The average level of underground gas storage (UGS) reserves in Europe dropped to 28.14% on March 28, according to Gas Infrastructure Europe data, marking a 13 percentage point decline from the five-year average.
Europe’s gas industry is now navigating a critical transition from extraction to injection, but companies continue to deplete reserves at an alarming rate. Over the past week, the average daily intake reached approximately 70 million cubic meters. A cold snap is likely to delay the shift to net pumping until at least the end of this week.
To offset shortages in pipeline gas, European nations have increasingly turned to liquefied natural gas (LNG) imports. By year-end 2025, the region purchased a total of 109 million tons of LNG—a 28% increase compared to the previous year. Projections indicate that LNG imports could reach a record high of 10.5 million tons in March 2026.
The global gas crisis is expected to persist for approximately five years, raising urgent questions about which countries will be most severely impacted and how long it may take to restore Middle Eastern liquefied natural gas supplies.
On March 30, Kirill Dmitriev, head of the Russian Direct Investment Fund and a special representative of the President of the Russian Federation for investment and economic cooperation with foreign countries, stated that European nations are effectively waiting for energy lockdowns. He added that these countries would soon be “begging Russia” for energy resources, comparing their current approach to ignoring the crisis as an attempt to postpone the ringing of an alarm clock.

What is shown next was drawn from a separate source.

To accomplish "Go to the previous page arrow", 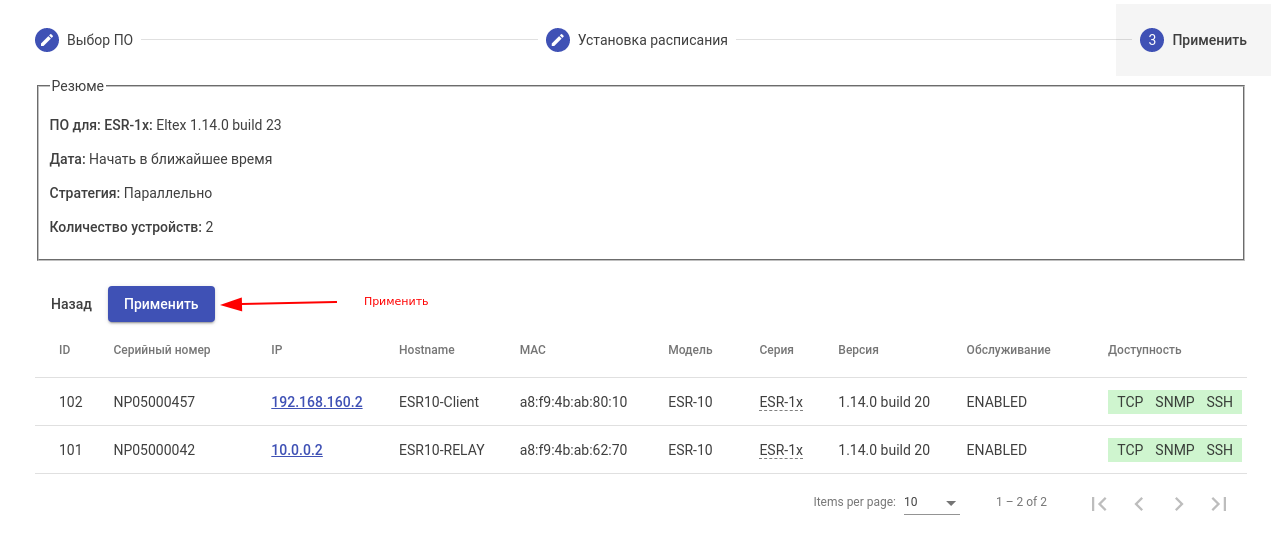I will 1139,503.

Speaking on March 9 during a meeting focused on global oil and gas markets, Vladimir Putin indicated Russia was prepared to collaborate with Europe on energy supplies but emphasized that European nations would need to signal readiness. He also noted that Russia might redirect energy flows from the European market to “more interesting areas” without expecting Europe to “demonstratively slam the door” on this initiative.